== DIRECTIONS FOR THIS TASK ==
Transcribe every record exactly as it appears.

== INPUT FOR THIS TASK ==
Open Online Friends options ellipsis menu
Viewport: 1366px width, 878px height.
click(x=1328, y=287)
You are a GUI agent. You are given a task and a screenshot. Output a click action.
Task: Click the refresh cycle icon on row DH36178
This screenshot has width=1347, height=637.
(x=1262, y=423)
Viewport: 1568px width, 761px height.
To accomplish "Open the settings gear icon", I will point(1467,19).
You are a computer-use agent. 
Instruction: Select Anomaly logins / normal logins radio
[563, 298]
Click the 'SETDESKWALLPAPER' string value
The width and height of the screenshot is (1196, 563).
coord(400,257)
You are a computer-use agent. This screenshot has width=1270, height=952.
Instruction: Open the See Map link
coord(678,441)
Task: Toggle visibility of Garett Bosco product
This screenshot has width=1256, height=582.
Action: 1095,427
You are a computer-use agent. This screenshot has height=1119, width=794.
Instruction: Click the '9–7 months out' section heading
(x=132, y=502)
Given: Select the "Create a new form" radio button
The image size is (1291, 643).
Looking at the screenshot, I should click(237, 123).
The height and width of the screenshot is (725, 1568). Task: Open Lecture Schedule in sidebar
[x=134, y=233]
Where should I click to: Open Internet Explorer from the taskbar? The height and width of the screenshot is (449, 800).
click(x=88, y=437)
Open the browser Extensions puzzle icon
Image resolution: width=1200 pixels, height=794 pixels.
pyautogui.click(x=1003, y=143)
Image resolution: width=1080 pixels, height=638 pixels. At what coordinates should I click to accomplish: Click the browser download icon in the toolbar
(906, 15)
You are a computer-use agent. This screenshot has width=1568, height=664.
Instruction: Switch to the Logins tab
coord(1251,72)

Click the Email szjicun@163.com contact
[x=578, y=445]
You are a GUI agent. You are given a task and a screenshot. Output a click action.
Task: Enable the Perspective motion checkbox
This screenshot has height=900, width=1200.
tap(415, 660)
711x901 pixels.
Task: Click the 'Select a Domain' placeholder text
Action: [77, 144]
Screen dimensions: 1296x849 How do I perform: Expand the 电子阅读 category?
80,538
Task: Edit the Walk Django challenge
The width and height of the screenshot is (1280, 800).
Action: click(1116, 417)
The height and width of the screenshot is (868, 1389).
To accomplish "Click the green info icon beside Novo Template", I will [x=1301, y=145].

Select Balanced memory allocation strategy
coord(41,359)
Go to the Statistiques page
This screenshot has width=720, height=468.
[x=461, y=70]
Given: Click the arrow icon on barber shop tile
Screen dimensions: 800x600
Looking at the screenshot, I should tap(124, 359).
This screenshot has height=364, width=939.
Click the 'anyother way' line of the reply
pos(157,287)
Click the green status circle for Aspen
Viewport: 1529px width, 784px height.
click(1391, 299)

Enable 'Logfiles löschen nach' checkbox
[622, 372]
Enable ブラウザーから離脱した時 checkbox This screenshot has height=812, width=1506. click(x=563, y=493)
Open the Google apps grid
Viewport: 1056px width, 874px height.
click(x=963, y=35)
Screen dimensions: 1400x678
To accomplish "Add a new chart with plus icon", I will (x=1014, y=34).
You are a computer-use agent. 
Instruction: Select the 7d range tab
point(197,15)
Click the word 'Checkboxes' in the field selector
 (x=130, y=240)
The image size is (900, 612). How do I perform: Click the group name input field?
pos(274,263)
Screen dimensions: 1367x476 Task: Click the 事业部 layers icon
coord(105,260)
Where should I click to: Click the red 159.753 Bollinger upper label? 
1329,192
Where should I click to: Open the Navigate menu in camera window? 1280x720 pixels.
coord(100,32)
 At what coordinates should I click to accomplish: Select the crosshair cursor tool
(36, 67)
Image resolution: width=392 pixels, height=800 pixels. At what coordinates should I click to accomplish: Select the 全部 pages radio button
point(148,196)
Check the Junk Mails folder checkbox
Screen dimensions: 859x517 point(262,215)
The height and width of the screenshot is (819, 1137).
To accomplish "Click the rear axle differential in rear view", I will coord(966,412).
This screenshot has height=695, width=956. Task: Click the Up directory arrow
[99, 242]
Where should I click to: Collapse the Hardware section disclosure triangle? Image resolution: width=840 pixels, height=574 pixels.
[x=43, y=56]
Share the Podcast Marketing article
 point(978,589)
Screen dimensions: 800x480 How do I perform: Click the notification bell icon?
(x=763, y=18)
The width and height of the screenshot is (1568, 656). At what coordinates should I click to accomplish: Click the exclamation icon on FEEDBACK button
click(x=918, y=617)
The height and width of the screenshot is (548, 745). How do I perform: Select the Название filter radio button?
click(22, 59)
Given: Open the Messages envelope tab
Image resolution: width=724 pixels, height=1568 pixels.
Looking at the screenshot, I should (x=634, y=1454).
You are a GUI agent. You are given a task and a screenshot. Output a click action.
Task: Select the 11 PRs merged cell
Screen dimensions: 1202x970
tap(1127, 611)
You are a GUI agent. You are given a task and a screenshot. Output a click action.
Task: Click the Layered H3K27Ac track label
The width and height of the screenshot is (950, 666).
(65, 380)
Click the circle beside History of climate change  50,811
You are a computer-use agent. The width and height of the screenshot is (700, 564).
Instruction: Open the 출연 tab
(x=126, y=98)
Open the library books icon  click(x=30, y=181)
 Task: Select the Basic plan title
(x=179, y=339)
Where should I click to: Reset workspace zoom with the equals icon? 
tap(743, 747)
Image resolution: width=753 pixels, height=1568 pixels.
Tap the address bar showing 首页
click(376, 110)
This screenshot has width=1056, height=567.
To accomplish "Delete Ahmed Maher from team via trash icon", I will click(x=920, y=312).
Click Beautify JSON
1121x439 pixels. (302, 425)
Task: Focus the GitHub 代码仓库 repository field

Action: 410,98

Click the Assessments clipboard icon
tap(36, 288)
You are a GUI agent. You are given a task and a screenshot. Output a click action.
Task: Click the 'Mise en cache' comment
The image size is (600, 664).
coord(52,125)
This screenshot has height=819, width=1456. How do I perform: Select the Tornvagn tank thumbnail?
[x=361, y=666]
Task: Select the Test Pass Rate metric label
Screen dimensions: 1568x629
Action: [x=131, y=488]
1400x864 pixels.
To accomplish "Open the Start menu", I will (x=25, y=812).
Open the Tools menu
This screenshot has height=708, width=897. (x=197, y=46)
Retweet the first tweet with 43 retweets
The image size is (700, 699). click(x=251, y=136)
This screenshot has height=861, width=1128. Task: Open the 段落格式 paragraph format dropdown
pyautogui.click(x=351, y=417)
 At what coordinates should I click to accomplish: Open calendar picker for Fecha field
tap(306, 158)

== EXPECTED OUTPUT ==
Open Online Friends options ellipsis menu
Viewport: 1366px width, 878px height.
click(x=1328, y=287)
You are a GUI agent. You are given a task and a screenshot. Output a click action.
Task: Click the refresh cycle icon on row DH36178
This screenshot has width=1347, height=637.
(x=1262, y=423)
Viewport: 1568px width, 761px height.
To accomplish "Open the settings gear icon", I will point(1467,19).
You are a computer-use agent. 
Instruction: Select Anomaly logins / normal logins radio
[563, 298]
Click the 'SETDESKWALLPAPER' string value
The width and height of the screenshot is (1196, 563).
coord(400,257)
You are a computer-use agent. This screenshot has width=1270, height=952.
Instruction: Open the See Map link
coord(678,441)
Task: Toggle visibility of Garett Bosco product
This screenshot has width=1256, height=582.
Action: 1095,427
You are a computer-use agent. This screenshot has height=1119, width=794.
Instruction: Click the '9–7 months out' section heading
(x=132, y=502)
Given: Select the "Create a new form" radio button
The image size is (1291, 643).
Looking at the screenshot, I should click(237, 123).
The height and width of the screenshot is (725, 1568). Task: Open Lecture Schedule in sidebar
[x=134, y=233]
Where should I click to: Open Internet Explorer from the taskbar? The height and width of the screenshot is (449, 800).
click(x=88, y=437)
Open the browser Extensions puzzle icon
Image resolution: width=1200 pixels, height=794 pixels.
pyautogui.click(x=1003, y=143)
Image resolution: width=1080 pixels, height=638 pixels. At what coordinates should I click to accomplish: Click the browser download icon in the toolbar
(906, 15)
You are a computer-use agent. This screenshot has width=1568, height=664.
Instruction: Switch to the Logins tab
coord(1251,72)

Click the Email szjicun@163.com contact
[x=578, y=445]
You are a GUI agent. You are given a task and a screenshot. Output a click action.
Task: Enable the Perspective motion checkbox
This screenshot has height=900, width=1200.
tap(415, 660)
711x901 pixels.
Task: Click the 'Select a Domain' placeholder text
Action: [77, 144]
Screen dimensions: 1296x849 How do I perform: Expand the 电子阅读 category?
80,538
Task: Edit the Walk Django challenge
The width and height of the screenshot is (1280, 800).
Action: click(1116, 417)
The height and width of the screenshot is (868, 1389).
To accomplish "Click the green info icon beside Novo Template", I will [x=1301, y=145].

Select Balanced memory allocation strategy
coord(41,359)
Go to the Statistiques page
This screenshot has width=720, height=468.
[x=461, y=70]
Given: Click the arrow icon on barber shop tile
Screen dimensions: 800x600
Looking at the screenshot, I should tap(124, 359).
This screenshot has height=364, width=939.
Click the 'anyother way' line of the reply
pos(157,287)
Click the green status circle for Aspen
Viewport: 1529px width, 784px height.
click(1391, 299)

Enable 'Logfiles löschen nach' checkbox
[622, 372]
Enable ブラウザーから離脱した時 checkbox This screenshot has height=812, width=1506. click(x=563, y=493)
Open the Google apps grid
Viewport: 1056px width, 874px height.
click(x=963, y=35)
Screen dimensions: 1400x678
To accomplish "Add a new chart with plus icon", I will (x=1014, y=34).
You are a computer-use agent. 
Instruction: Select the 7d range tab
point(197,15)
Click the word 'Checkboxes' in the field selector
 (x=130, y=240)
The image size is (900, 612). How do I perform: Click the group name input field?
pos(274,263)
Screen dimensions: 1367x476 Task: Click the 事业部 layers icon
coord(105,260)
Where should I click to: Click the red 159.753 Bollinger upper label? 
1329,192
Where should I click to: Open the Navigate menu in camera window? 1280x720 pixels.
coord(100,32)
 At what coordinates should I click to accomplish: Select the crosshair cursor tool
(36, 67)
Image resolution: width=392 pixels, height=800 pixels. At what coordinates should I click to accomplish: Select the 全部 pages radio button
point(148,196)
Check the Junk Mails folder checkbox
Screen dimensions: 859x517 point(262,215)
The height and width of the screenshot is (819, 1137).
To accomplish "Click the rear axle differential in rear view", I will coord(966,412).
This screenshot has height=695, width=956. Task: Click the Up directory arrow
[99, 242]
Where should I click to: Collapse the Hardware section disclosure triangle? Image resolution: width=840 pixels, height=574 pixels.
[x=43, y=56]
Share the Podcast Marketing article
 point(978,589)
Screen dimensions: 800x480 How do I perform: Click the notification bell icon?
(x=763, y=18)
The width and height of the screenshot is (1568, 656). At what coordinates should I click to accomplish: Click the exclamation icon on FEEDBACK button
click(x=918, y=617)
The height and width of the screenshot is (548, 745). How do I perform: Select the Название filter radio button?
click(22, 59)
Given: Open the Messages envelope tab
Image resolution: width=724 pixels, height=1568 pixels.
Looking at the screenshot, I should (x=634, y=1454).
You are a GUI agent. You are given a task and a screenshot. Output a click action.
Task: Select the 11 PRs merged cell
Screen dimensions: 1202x970
tap(1127, 611)
You are a GUI agent. You are given a task and a screenshot. Output a click action.
Task: Click the Layered H3K27Ac track label
The width and height of the screenshot is (950, 666).
(65, 380)
Click the circle beside History of climate change  50,811
You are a computer-use agent. The width and height of the screenshot is (700, 564).
Instruction: Open the 출연 tab
(x=126, y=98)
Open the library books icon  click(x=30, y=181)
 Task: Select the Basic plan title
(x=179, y=339)
Where should I click to: Reset workspace zoom with the equals icon? 
tap(743, 747)
Image resolution: width=753 pixels, height=1568 pixels.
Tap the address bar showing 首页
click(376, 110)
This screenshot has width=1056, height=567.
To accomplish "Delete Ahmed Maher from team via trash icon", I will click(x=920, y=312).
Click Beautify JSON
1121x439 pixels. (302, 425)
Task: Focus the GitHub 代码仓库 repository field

Action: 410,98

Click the Assessments clipboard icon
tap(36, 288)
You are a GUI agent. You are given a task and a screenshot. Output a click action.
Task: Click the 'Mise en cache' comment
The image size is (600, 664).
coord(52,125)
This screenshot has height=819, width=1456. How do I perform: Select the Tornvagn tank thumbnail?
[x=361, y=666]
Task: Select the Test Pass Rate metric label
Screen dimensions: 1568x629
Action: [x=131, y=488]
1400x864 pixels.
To accomplish "Open the Start menu", I will (x=25, y=812).
Open the Tools menu
This screenshot has height=708, width=897. (x=197, y=46)
Retweet the first tweet with 43 retweets
The image size is (700, 699). click(x=251, y=136)
This screenshot has height=861, width=1128. Task: Open the 段落格式 paragraph format dropdown
pyautogui.click(x=351, y=417)
 At what coordinates should I click to accomplish: Open calendar picker for Fecha field
tap(306, 158)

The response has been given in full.